Fierce

For Less Than $25, You Can Be Better Than Your Siblings At Giving Gifts To Your Mom

Buying regalos for your sweet, dear, sensitive mother is an annual struggle. She swears that she doesn’t need anything except for you to be there for her, but you know she’s expecting diamonds. The thing is, mijo, that it doesn’t matter what you get her. She’s going to wear those felt earrings proudly. Pero, mija, you won’t get away that easy. We’ve scoured the internet to help ease your search.

Poderosa Camiseta | $25

JenZeanoDesigns / Etsy

Go ahead and state the obvious to your mom. She’ll appreciate it. Like any Reina, her power feeds off admiration.

Custom Name Rings | $21

CaitlynMinimalist / Etsy

Last year you bought her the necklace. This year get her matching rings. Better yet, get one for each of her hijos. Looking for waterworks? Get her mami’s name for you and yours for her.

Cara Bonita Planter | $14

BohemiaGoods / Etsy

This is the classy, Latina chia pet trend and all mamis are here for it. Honestly, how many plants does she already have? What could one more hurt?

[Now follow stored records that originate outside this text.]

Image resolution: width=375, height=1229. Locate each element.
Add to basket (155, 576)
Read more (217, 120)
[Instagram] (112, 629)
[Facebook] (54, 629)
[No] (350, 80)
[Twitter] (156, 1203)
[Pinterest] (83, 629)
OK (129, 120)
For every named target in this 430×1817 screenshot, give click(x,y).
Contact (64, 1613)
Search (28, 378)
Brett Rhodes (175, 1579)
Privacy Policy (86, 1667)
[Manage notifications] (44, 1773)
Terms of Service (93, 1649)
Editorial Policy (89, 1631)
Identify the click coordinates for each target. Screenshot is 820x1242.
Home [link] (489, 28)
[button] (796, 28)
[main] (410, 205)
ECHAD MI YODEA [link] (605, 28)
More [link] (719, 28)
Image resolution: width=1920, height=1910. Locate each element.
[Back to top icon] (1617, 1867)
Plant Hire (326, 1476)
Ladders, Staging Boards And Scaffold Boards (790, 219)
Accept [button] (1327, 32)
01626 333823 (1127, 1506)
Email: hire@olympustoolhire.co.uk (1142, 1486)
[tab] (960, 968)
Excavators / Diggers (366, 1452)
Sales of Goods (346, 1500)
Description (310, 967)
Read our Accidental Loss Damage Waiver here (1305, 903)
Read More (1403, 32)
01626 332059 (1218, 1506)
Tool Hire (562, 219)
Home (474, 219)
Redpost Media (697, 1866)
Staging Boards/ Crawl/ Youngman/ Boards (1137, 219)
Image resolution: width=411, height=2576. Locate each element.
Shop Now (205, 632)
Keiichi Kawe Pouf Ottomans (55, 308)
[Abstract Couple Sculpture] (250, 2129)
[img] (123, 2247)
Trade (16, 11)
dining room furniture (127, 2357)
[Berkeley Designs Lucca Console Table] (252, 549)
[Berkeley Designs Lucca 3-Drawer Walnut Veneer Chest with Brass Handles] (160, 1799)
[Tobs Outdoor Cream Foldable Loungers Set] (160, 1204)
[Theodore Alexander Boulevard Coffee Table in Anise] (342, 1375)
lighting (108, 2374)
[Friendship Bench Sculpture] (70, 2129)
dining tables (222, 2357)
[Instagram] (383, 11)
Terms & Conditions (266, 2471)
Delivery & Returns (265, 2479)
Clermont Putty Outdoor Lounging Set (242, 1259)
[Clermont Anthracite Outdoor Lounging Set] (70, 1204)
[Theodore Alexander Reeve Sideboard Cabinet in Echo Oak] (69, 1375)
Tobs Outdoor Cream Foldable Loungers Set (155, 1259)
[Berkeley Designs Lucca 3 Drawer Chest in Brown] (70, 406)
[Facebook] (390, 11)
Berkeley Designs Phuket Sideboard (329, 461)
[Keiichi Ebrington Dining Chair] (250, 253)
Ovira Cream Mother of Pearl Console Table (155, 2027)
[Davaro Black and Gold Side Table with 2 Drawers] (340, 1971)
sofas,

Air Plant Love Symbol | $18

Airfriend / Etsy

We all know we could easily glue an air plant to a pretty crystal and give it to our moms, but the meaning is in the packaging. DIY this yourself if you have some design-savvy in you. Again. Gift your mom a plant and she’ll water it (or mist it) every day thinking of you.

“You Go Mama” Enamel Pin | $9.41

AlphabetBags / Etsy

I don’t know how it skipped a generation, but all our moms need no encouragement to be the loudest, proudest women we know. Show su apoya with this pin and know that she’ll brag about su hija who gave her a medal for her saintly motherhood to everyone that compliments it.

Scratch Off Custom Card | $7.40

TheLaughingSloth / Etsy

Short on cash? Does mom love buying lottery tickets? You can customize this gift (even to replace the outrageous “Mum” with Mami) to include your top ten favorite things you love about your mom.

Pro tip: Think, what does she want to hear? Do not list only favorite food dishes. Do include pasteles.

Café Bustelo Bag | $20

JDsKraftyCorner / Etsy
Every family has some tension around who is going to make the cafecito in the morning. Esta bolsita can be stuffed with DIY IOUs for weekday coffee making and you’ll win Chreemás.

 Thin Ash Blonde Tortoise Hoop Earrings | $22

ByLunari / Etsy

Bet your mom doesn’t have these hoops on deck yet. High-quality acetate jewelry is the new fall trend and no Latina mom is ever off-trend.

El Papá Cookie Mold | $19

Copypastry / Etsy

If your mami is religious at all, she’ll laugh hard when she opens this gift. Give it to her on Noche Buena and make her cookies on Christmas morning. It’s cheap, but you make up for it with your time and baking skills.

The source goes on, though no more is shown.